Eine kleine Pause – und am linken Kopfende des Bettes erhob das Seitenstück der Repetier-, eine Spieluhr, ihre Stimme und gab ein Schäferliedchen zum besten, so lieblich, als hätten kleine Engel es gesungen.
Mit unendlichem Wohlgefallen lauschte das Fräulein dem Konzerte, das ihre Uhren abhielten, und hätte in den Schlußgesang beinahe mit eingestimmt, so fröhlich war ihr zumute. An dem Lichte, das durch die herabgelassenen Vorhänge in das Zimmer drang, erkannte sie, daß es heute einen schönen Tag gebe – war das nicht genug, um den reichen Quell von Heiterkeit in ihrer Seele zum Überströmen zu bringen?

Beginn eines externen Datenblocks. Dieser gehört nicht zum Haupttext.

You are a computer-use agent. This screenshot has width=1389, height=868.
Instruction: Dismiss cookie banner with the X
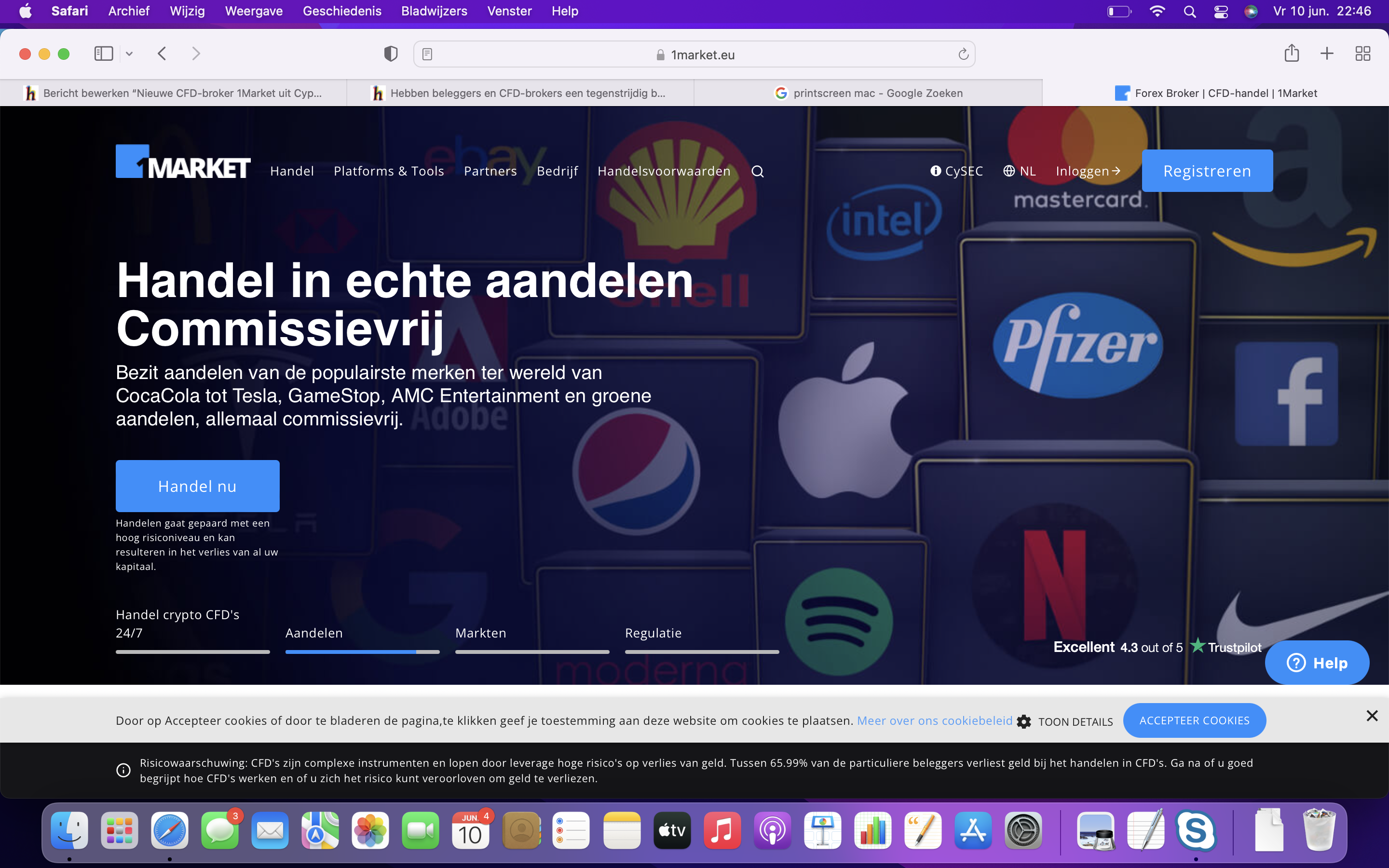click(1372, 715)
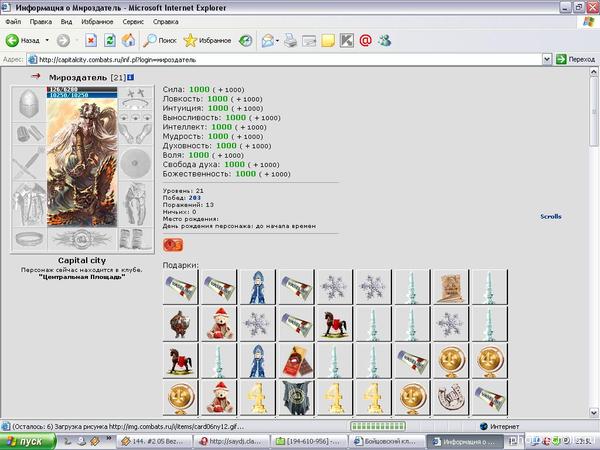The height and width of the screenshot is (450, 600).
Task: Click the Stop loading toolbar icon
Action: point(90,41)
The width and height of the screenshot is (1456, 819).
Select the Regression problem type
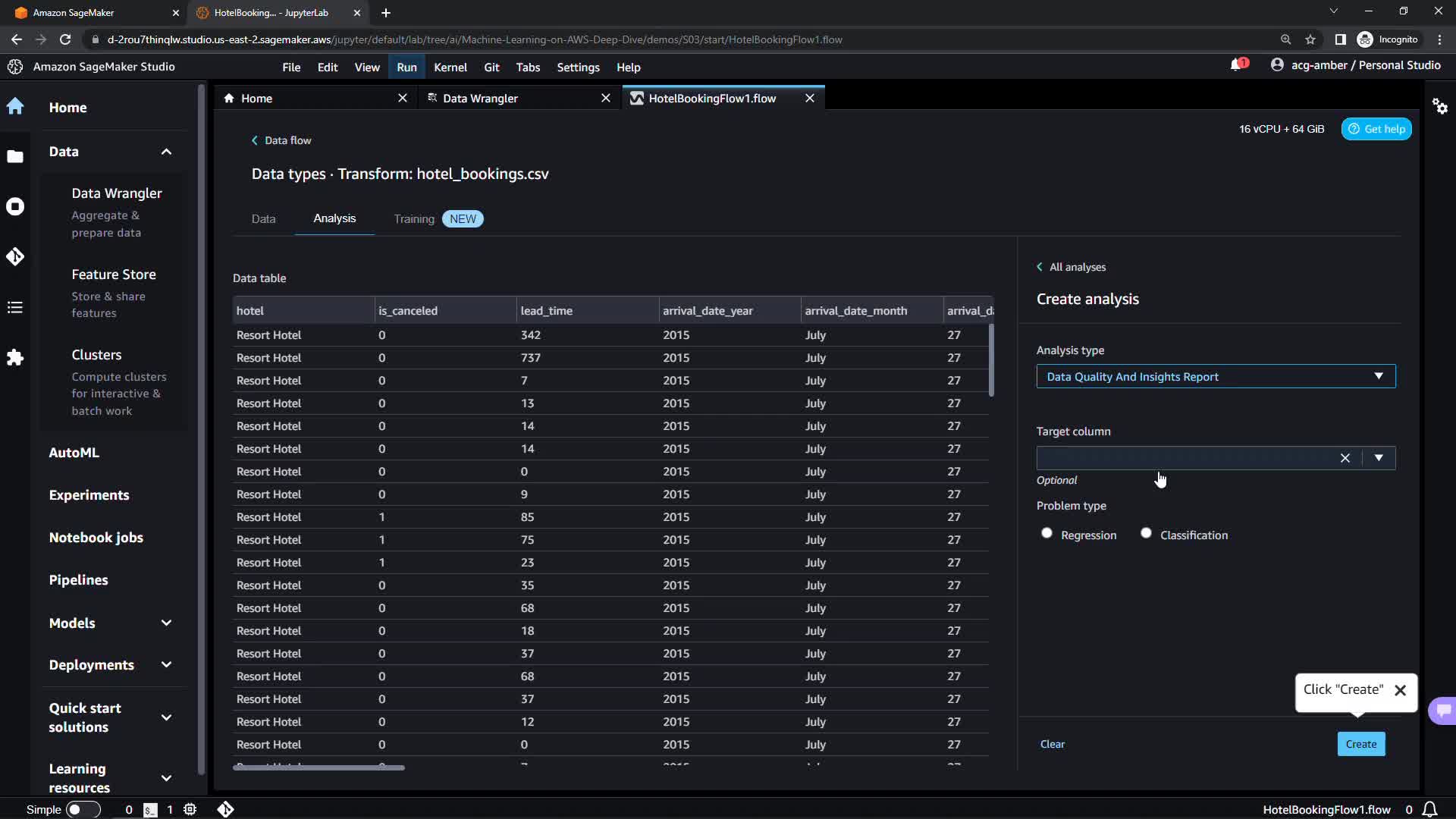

Sie stand auf und kleidete sich an: sehr sorgfältig zwar, aber ohne dabei mehr, als durchaus nötig war, in den Spiegel zu sehen, denn – sie war sich kein angenehmer Anblick. Die Zeit, in der sie ihren Mangel an Schönheit gar schmerzlich und fast wie eine Schmach empfunden, war freilich vorbei. Jetzt, mit fünfunddreißig Jahren, als ehrenfeste alte Jungfer, hatte sie längst aufgehört, ihr Äußeres gehässig anzufeinden, aber so ganz erloschen war das letzte Fünkchen Eitelkeit in ihrem Frauenherzen doch nicht, wenn es sich auch nur in dem Gedanken aussprach: es ist ein Glück, daß ich anderen anders vorkomme als mir selbst, sonst könnte mich niemand leiden.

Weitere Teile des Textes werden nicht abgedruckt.